** PROVIDED ENTRIES follows **

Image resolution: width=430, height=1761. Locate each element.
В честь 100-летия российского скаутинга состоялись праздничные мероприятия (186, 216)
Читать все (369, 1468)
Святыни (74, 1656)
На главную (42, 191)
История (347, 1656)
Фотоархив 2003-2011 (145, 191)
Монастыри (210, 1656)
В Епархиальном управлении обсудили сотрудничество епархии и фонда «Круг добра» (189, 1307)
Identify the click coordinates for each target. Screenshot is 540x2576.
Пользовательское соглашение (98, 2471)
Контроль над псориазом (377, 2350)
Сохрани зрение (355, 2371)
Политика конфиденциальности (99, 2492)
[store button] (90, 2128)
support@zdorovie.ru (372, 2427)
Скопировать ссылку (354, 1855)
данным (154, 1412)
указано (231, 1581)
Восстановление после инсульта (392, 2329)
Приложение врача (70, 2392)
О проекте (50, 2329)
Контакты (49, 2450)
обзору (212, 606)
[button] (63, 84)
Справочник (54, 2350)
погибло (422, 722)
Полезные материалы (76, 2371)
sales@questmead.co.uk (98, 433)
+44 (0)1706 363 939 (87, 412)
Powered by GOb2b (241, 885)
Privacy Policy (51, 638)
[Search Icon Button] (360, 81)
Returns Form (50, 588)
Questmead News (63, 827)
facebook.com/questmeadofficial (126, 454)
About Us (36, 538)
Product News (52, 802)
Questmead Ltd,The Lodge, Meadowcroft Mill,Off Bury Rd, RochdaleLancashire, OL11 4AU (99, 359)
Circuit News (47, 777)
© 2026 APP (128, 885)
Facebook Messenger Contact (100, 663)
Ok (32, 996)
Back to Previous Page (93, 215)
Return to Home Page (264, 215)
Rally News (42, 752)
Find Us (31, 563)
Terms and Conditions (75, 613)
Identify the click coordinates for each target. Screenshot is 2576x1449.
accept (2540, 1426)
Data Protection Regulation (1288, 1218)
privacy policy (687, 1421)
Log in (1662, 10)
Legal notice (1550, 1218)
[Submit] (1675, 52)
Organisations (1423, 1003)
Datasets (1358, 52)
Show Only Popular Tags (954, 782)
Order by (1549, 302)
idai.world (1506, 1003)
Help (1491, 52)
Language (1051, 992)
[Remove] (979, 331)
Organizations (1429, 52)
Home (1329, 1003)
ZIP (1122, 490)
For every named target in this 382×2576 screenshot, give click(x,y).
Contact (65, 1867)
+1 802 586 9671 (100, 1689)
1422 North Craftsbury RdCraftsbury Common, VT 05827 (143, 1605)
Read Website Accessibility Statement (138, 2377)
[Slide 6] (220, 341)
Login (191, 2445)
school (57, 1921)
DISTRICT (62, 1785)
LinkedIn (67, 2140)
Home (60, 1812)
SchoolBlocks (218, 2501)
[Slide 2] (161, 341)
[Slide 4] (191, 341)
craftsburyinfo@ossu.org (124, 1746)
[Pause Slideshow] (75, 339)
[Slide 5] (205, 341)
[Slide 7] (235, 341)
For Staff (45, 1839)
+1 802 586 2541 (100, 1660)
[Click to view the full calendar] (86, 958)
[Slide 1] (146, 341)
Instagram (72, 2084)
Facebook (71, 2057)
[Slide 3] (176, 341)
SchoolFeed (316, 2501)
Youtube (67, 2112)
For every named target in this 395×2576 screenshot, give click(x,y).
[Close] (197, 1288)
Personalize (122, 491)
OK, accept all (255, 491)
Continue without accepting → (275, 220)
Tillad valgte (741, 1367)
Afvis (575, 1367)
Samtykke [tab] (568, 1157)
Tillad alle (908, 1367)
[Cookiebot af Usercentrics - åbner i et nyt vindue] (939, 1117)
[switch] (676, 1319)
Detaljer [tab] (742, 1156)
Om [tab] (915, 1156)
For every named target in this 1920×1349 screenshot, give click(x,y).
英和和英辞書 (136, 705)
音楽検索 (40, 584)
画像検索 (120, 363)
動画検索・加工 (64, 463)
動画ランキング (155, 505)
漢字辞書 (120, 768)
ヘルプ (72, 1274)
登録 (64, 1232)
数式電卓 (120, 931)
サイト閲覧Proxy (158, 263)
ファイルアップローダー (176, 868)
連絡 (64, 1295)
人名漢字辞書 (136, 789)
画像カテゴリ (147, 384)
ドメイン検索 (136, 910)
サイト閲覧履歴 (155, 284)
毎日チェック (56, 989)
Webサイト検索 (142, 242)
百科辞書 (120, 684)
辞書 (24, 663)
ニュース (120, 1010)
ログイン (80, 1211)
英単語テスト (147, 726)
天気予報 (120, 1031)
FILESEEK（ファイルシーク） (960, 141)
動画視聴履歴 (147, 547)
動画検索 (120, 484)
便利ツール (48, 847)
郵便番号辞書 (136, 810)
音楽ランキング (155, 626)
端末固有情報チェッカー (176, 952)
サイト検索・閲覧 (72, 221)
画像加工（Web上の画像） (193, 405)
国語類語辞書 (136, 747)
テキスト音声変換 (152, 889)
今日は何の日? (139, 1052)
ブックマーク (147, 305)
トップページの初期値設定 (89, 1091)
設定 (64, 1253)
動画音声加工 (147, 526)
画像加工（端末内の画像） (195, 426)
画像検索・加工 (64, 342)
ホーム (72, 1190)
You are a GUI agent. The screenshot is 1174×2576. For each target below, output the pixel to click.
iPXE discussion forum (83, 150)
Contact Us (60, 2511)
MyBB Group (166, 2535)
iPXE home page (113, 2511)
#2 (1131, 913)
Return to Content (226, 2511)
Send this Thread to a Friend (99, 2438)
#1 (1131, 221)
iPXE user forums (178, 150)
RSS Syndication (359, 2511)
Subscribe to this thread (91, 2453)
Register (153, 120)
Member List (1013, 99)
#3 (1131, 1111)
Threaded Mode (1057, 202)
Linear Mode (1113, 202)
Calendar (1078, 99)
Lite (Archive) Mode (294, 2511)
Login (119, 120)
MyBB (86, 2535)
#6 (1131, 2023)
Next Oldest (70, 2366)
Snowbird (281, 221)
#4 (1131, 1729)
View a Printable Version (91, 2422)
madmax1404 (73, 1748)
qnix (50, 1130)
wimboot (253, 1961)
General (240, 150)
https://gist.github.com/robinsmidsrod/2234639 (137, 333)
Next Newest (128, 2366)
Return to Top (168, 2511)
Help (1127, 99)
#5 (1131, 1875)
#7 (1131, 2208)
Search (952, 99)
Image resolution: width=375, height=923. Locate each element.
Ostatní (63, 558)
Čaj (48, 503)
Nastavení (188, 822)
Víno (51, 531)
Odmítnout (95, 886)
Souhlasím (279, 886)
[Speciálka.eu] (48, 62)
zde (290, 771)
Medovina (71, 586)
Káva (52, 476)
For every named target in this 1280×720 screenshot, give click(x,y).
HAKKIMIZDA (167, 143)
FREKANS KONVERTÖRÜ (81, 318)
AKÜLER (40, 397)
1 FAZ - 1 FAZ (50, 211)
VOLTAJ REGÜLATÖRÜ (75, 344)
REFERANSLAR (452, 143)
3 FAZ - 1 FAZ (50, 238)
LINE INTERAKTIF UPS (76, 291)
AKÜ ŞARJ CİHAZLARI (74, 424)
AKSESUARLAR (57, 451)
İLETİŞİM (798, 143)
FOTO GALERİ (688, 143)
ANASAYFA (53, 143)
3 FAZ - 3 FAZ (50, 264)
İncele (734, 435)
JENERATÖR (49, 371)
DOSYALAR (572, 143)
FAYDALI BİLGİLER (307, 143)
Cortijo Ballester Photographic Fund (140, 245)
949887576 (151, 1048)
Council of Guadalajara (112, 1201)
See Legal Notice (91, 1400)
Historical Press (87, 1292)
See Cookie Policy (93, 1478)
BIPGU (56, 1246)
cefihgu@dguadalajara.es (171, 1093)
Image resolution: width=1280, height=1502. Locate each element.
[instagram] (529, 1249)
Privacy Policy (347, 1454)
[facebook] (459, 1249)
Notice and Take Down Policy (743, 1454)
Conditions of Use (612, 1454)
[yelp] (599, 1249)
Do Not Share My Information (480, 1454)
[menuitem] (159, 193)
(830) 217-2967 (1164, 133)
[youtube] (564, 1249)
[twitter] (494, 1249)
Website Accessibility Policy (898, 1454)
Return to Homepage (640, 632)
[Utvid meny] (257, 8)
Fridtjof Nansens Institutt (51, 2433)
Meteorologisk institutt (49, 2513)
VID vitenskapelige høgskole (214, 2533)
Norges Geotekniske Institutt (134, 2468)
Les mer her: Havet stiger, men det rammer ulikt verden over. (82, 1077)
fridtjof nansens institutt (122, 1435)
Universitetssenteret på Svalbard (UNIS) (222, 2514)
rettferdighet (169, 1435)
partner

** End of PROVIDED ENTRIES **

● **BRIEF**
Which lines in the records above contain the word "give"? Copy each one.

● **TASK SOLUTION**
For every named target in this 382×2576 screenshot, give click(x,y).
For every named target in this 395×2576 screenshot, give click(x,y).
For every named target in this 1920×1349 screenshot, give click(x,y).
For every named target in this 1280×720 screenshot, give click(x,y).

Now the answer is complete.